Cancelamento das Festas do Povo: um “balde de água fria” para Muacho

JoaoMuachoFestasA pandemia Covid-19 veio alterar todas as nossas rotinas e, no caso de Campo Maior, adiar a vontade de um povo.

Com este vírus e as consequências do mesmo, a autarquia campomaiorense e Associação das Festas do Povo viram-se obrigadas a cancelar a edição deste ano das tão desejadas festas da flor de papel, que iriam decorrer de 29 de agosto a 6 de setembro. Para João Muacho, presidente da Câmara de Campo Maior, foi um verdadeiro “balde de água fria”.

“Apanhou-nos de surpresa, sem estarmos preparados para uma situação destas. Há que encarar as coisas com alguma tranquilidade, sabendo que não é uma situação fácil, mas vamos acreditar que tudo pode melhorar”, diz Muacho.

O autarca garante ainda que a votação das Festas do Povo a Património Imaterial da Humanidade, pela UNESCO, não fica beliscada com a não realização do evento, este ano.

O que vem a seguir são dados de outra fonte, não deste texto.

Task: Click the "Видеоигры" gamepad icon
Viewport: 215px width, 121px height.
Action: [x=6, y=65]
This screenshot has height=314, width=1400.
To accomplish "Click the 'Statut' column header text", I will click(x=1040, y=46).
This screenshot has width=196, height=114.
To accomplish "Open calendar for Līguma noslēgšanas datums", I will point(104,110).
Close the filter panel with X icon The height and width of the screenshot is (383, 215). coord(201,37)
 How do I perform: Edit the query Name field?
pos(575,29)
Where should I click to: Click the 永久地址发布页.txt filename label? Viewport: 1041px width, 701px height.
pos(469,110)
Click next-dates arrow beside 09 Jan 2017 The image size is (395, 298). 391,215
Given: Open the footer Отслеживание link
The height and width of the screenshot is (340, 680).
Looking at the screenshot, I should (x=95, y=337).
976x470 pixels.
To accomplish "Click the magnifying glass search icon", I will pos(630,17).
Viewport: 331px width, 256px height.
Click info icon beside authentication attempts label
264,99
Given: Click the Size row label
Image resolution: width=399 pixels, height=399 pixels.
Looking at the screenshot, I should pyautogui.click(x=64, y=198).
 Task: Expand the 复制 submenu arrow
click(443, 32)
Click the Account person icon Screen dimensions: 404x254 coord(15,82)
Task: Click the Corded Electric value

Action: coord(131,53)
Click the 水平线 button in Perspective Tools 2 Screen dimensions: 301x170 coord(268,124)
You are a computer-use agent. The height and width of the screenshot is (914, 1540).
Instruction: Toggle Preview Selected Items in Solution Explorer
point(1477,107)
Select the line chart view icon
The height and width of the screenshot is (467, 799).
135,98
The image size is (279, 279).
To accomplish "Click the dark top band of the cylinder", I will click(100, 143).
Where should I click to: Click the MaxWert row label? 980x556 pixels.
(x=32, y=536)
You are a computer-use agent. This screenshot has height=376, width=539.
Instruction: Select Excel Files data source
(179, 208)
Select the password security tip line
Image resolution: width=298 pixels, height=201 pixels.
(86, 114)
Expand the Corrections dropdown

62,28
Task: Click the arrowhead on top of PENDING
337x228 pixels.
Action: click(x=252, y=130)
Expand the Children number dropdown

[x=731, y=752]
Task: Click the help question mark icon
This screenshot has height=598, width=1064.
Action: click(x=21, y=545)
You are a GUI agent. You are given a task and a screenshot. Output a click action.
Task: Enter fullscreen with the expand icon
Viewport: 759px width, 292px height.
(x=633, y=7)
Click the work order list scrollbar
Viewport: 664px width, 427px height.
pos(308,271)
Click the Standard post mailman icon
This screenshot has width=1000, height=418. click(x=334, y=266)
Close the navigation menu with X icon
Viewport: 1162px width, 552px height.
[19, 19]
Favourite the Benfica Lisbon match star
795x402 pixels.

“A candidatura das Festas a Património Imaterial da UNESCO não está posta em causa, até porque nós, até ao final do mês de março, em conjunto com a Entidade Regional de Turismo do Alentejo e Ribatejo, tivemos que entregar um novo formulário na UNESCO”, revela João Muacho. “Este formulário foi entregue, a candidatura seguiu e tudo indica que Campo Maior poderá ser votado no próximo ano, independentemente de haver festas ou não”, remata.

De recordar que a última edição destas festas, que só acontecem quando o povo assim entende, realizaram-se em 2015.